--- Available data Enclosed Below ---
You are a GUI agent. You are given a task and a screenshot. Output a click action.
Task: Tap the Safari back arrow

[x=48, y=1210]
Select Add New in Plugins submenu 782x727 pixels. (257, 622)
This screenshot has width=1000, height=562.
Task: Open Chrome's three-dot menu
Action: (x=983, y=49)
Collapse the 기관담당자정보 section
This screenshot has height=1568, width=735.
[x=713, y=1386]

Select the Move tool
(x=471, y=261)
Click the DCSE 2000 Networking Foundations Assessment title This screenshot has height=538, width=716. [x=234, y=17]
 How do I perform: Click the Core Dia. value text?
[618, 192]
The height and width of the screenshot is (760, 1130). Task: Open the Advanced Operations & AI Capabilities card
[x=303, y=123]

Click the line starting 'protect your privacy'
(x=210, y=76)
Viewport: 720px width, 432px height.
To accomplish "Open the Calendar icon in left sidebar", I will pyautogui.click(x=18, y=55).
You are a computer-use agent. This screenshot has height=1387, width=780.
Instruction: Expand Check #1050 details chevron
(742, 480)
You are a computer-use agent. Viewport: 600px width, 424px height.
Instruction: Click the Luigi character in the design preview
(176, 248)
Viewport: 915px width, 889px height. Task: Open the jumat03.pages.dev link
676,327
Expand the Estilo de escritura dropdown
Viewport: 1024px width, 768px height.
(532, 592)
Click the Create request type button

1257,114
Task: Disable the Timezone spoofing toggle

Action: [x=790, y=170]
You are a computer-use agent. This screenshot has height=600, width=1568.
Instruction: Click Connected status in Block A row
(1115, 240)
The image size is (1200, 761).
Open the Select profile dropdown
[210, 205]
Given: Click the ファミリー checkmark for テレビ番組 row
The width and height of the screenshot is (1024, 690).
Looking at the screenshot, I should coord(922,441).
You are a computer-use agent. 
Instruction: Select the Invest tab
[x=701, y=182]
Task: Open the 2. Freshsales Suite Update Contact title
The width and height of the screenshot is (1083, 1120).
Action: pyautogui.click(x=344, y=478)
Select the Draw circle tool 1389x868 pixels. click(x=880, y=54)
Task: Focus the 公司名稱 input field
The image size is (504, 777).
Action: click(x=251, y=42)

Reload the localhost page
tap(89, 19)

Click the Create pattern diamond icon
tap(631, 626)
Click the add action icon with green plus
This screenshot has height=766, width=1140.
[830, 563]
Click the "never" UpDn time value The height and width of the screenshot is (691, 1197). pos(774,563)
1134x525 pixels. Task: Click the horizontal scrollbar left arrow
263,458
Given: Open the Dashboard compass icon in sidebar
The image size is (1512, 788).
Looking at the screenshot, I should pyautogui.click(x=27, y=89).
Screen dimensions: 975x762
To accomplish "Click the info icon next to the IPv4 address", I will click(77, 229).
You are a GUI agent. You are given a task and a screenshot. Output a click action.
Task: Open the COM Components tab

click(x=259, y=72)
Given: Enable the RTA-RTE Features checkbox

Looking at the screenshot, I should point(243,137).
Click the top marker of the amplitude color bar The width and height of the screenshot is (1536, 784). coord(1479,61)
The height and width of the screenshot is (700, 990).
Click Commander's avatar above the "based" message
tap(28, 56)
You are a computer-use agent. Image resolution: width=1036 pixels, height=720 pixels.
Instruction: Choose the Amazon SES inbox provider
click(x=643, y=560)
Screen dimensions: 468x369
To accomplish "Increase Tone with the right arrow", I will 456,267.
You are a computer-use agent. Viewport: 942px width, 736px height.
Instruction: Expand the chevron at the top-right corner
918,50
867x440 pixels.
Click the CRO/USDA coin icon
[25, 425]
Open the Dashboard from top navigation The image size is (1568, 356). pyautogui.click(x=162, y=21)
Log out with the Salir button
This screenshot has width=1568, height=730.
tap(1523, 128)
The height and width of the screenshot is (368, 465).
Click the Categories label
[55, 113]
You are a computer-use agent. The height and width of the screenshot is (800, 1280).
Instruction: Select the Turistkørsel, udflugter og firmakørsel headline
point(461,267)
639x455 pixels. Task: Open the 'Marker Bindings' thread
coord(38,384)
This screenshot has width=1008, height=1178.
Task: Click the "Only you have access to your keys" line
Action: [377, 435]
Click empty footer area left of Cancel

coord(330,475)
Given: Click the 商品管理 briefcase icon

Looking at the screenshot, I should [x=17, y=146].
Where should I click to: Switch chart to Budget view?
--- End of Enclosed Available data ---
### Work required
Where a line of the entries contains "accomplish", report that line.

### Answer box
To accomplish "Open the Calendar icon in left sidebar", I will pyautogui.click(x=18, y=55).
To accomplish "Click the info icon next to the IPv4 address", I will click(77, 229).
To accomplish "Increase Tone with the right arrow", I will 456,267.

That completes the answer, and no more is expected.